* _Work required_: Hunt for the word "computer" across the entries below, copying each line that holds it.
Information given: Begin
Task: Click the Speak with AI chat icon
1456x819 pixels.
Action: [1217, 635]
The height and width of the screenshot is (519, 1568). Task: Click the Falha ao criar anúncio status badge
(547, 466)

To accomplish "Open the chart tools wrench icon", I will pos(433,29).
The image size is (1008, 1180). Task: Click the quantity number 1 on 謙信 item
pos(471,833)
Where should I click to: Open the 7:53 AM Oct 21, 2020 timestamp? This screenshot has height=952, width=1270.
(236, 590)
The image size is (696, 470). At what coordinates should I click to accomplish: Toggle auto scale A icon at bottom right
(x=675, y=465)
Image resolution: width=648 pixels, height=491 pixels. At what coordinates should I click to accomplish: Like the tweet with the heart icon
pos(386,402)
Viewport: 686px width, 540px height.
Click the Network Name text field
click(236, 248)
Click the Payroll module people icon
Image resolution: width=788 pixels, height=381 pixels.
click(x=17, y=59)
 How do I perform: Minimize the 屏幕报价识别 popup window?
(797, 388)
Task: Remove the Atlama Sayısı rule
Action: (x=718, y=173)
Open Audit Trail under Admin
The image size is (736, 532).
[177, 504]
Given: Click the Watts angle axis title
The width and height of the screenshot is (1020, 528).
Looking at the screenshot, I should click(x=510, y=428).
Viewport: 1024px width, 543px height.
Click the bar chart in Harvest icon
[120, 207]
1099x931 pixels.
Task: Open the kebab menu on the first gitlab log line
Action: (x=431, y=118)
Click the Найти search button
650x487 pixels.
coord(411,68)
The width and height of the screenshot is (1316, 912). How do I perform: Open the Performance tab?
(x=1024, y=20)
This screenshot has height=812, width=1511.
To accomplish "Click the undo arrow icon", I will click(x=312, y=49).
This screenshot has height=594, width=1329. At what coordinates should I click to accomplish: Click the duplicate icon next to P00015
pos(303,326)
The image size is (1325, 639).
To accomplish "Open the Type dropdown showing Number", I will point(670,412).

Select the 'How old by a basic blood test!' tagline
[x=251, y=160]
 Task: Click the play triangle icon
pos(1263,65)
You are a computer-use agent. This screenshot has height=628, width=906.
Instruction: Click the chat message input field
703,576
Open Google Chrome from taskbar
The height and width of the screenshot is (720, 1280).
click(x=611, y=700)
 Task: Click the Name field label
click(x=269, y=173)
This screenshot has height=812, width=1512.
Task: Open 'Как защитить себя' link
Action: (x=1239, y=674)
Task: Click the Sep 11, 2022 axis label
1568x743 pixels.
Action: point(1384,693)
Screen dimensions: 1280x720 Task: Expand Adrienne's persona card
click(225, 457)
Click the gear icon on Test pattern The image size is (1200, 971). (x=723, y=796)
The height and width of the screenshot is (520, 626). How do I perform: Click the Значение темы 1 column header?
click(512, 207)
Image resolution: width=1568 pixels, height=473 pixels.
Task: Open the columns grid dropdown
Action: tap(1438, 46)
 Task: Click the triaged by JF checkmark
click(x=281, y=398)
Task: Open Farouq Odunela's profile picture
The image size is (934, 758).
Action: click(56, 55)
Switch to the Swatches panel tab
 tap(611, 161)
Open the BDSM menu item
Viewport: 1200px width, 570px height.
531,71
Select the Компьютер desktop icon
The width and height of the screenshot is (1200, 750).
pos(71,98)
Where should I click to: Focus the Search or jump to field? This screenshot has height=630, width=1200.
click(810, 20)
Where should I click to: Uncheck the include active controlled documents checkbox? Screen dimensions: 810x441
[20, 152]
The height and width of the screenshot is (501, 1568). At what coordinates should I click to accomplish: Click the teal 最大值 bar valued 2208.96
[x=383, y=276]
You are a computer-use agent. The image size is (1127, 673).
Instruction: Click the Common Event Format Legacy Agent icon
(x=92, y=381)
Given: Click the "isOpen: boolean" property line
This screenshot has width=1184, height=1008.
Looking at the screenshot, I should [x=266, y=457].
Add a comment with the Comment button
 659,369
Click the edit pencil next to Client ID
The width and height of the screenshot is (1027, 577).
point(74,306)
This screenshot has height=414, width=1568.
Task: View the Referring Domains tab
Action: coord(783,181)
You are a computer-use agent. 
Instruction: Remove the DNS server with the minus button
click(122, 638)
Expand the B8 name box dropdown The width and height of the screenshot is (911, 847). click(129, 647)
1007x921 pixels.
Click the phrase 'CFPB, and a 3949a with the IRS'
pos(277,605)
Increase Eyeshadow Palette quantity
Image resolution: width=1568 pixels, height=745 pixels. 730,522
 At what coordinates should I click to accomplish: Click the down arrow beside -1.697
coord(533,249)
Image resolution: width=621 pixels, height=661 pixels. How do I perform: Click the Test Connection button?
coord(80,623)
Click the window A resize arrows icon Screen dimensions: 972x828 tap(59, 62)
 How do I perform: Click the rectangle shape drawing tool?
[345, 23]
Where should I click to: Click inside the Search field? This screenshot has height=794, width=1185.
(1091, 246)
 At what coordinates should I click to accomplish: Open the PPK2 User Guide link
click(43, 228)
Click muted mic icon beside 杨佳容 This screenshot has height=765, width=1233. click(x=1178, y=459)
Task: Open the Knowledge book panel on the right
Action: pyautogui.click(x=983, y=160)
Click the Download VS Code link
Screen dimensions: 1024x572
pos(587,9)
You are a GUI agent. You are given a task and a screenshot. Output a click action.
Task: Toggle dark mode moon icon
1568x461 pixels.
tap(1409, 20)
Information given: End
* _Exercise response_:
You are a computer-use agent. This screenshot has height=628, width=906.
You are a computer-use agent. The image size is (1127, 673).
You are a computer-use agent. 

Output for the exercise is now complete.